- Born: 7 April 1966 (age 58) Rome, Italy
- Occupation(s): Fashion designer and entrepreneur
- Parent(s): third daughter of Giulio Venturini and Anna Fendi

= Ilaria Venturini Fendi =

Italian fashion designer and entrepreneur

Ilaria Venturini Fendi is an Italian fashion designer and entrepreneur.

==Career==
Following in the footstep of her mother Anna Fendi, formerly Creative Director of the Fendi brand, she was very young when she started her career in fashion after graduating from Istituto Europeo di Design. One of her first working experiences was with Karl Lagerfeld at Chanel in Paris. Back in Rome she entered the family firm becoming Accessories Creative Director of the Fendissime young line and also Fendi Shoe Designer, a position she maintained after the company was sold to the French group LVMH. While still loving her work very much, after some time she started feeling uneasy at the idea that every collection and the hard work behind it was doomed to become old right after its presentation.
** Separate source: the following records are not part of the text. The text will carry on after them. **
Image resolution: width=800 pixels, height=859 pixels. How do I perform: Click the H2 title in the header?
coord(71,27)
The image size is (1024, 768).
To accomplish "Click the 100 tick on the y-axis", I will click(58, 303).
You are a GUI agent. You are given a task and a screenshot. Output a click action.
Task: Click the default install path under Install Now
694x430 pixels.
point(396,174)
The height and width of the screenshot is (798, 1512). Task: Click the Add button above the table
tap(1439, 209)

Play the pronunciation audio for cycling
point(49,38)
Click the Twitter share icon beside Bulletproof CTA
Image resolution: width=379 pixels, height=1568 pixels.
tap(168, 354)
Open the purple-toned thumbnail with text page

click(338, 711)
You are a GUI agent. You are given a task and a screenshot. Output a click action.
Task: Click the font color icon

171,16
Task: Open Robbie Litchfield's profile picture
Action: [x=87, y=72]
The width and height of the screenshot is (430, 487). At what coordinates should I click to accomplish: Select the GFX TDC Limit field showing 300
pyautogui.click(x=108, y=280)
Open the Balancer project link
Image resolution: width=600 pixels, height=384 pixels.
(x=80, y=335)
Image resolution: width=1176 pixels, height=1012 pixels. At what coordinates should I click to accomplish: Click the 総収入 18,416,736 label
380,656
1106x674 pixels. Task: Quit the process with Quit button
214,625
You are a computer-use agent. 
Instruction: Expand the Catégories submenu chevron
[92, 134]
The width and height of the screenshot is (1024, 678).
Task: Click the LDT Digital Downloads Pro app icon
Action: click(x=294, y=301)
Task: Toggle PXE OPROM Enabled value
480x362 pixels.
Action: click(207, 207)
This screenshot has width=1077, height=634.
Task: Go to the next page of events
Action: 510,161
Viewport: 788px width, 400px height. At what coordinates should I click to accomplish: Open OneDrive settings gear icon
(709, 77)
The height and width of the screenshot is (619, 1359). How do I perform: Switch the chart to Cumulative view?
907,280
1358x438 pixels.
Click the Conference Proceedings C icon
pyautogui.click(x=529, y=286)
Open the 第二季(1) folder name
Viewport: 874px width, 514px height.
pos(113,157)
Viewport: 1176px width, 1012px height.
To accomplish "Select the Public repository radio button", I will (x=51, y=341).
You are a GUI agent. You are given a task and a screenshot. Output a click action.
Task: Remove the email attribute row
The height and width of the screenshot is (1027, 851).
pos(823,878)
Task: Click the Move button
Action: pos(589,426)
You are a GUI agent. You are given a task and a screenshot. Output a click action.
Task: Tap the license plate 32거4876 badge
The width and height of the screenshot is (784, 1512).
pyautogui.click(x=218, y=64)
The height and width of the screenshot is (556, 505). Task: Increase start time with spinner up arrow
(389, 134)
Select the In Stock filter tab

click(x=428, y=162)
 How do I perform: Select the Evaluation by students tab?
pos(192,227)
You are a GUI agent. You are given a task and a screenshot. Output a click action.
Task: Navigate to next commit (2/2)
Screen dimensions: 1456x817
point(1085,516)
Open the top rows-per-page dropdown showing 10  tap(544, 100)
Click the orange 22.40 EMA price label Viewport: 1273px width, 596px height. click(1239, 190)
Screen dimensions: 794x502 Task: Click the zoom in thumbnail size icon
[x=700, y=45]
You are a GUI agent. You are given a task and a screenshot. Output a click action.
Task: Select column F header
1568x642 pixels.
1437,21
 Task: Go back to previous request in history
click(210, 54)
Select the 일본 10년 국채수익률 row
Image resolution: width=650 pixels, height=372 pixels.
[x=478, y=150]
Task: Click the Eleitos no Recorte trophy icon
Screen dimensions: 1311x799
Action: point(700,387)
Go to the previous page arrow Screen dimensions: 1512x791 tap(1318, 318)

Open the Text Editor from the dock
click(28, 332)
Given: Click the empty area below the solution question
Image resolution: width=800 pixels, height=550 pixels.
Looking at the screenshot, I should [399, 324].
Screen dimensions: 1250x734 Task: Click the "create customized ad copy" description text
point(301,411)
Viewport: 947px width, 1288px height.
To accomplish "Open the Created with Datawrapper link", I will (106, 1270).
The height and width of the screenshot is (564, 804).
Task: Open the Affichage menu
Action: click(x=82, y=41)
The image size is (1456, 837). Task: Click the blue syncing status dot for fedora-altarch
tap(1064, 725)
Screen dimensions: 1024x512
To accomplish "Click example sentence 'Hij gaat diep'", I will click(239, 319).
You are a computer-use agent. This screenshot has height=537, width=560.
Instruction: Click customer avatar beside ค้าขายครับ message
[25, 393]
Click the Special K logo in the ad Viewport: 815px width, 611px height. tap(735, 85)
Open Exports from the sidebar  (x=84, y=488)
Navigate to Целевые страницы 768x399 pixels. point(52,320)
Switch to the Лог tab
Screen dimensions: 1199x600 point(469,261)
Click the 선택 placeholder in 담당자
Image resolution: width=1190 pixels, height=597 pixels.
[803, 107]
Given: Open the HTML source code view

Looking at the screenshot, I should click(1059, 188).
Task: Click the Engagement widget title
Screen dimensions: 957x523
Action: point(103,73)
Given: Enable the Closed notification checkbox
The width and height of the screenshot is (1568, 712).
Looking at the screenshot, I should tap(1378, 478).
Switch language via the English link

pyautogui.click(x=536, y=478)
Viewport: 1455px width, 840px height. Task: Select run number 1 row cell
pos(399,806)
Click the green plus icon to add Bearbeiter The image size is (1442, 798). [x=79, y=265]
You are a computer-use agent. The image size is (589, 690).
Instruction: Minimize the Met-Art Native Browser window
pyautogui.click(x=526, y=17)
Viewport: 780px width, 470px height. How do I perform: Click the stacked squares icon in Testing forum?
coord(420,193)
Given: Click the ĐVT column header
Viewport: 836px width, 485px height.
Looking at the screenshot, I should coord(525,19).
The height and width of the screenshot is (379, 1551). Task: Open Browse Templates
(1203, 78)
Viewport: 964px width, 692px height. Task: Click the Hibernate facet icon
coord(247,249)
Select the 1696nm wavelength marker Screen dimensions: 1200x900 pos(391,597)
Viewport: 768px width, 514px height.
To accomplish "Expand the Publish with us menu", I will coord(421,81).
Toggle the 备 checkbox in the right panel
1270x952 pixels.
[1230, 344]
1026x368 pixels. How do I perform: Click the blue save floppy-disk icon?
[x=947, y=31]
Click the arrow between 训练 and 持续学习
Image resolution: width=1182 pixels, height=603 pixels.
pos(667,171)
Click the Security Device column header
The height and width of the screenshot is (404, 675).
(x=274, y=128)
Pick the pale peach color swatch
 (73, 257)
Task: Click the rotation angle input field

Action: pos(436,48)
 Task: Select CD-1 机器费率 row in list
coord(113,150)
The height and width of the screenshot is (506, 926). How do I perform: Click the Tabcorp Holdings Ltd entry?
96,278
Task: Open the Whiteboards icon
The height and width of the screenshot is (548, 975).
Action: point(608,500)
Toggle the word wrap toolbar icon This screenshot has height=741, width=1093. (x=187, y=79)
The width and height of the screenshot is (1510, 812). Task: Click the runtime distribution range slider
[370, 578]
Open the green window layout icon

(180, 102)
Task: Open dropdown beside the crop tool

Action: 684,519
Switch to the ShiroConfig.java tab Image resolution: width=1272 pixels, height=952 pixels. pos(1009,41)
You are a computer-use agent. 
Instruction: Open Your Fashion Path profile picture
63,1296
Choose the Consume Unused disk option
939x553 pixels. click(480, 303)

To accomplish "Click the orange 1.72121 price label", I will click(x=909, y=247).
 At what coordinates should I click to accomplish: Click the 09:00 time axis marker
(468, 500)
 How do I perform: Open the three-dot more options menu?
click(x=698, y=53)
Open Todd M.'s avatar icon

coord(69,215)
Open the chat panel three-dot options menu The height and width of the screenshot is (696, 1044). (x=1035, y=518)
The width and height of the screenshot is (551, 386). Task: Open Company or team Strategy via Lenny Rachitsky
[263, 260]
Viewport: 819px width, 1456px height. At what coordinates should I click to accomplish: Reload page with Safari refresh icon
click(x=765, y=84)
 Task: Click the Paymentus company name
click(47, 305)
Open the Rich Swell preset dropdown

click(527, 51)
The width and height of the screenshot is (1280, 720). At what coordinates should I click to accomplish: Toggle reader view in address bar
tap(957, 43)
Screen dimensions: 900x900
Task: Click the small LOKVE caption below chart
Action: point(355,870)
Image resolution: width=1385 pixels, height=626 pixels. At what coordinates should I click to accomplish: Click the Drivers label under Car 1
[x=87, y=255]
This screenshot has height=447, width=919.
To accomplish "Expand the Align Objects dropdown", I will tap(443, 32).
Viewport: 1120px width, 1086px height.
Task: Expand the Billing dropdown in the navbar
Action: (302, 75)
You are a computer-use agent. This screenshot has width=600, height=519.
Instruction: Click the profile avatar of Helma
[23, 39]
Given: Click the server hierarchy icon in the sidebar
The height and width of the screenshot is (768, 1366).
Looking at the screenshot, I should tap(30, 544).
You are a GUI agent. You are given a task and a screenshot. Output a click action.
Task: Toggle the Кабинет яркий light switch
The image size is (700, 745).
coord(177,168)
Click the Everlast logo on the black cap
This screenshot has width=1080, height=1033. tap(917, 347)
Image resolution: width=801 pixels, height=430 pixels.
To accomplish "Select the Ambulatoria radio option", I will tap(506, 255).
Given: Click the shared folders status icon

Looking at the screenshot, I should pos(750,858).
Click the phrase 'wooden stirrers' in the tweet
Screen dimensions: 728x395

In 2003 she therefore decided to leave the family firm to dedicate herself to nature and the environment, a passion inherited in childhood from her father.

==Carmina Campus==
She bought a country estate of about 430 acres in Northern Rome, I Casali del Pino, and while converting the farm to organic cultivation she became increasingly involved with environmental issues and creative reuse of wasted materials.
Enlightened by this new awareness she created in 2006 her sustainable fashion and design brand Carmina Campus, that produces high-end bags, accessories and design objects with discarded materials and the manufacturing skills of Italian artisans.
In 2009 she started a collaboration with the International Trade Centre (ITC), a UN - WTO agency that works in developing countries creating job opportunities in many industries. The program involved disadvantaged women's communities in Kenya and Uganda for the production of a special Carmina Campus bag line entirely made in Africa. The aim was to provide the workers with professional know-how in order to favor the creation of independent micro-entrepreneurs.
She also collaborated with Socially MadeinItaly, an Italian non-profit organization that operates in Italian prisons, to support a joint rehabilitation program involving the production of a special Carmina Campus bag collection made in prison hubs that was first launched in February 2015.
The project was certified by Italy's Ministry of Justice and initially involved four prison hubs that later became eleven. In December 2015 the project was presented in Palermo, Sicily, and then made available to the public in a store confiscated from the Mafia.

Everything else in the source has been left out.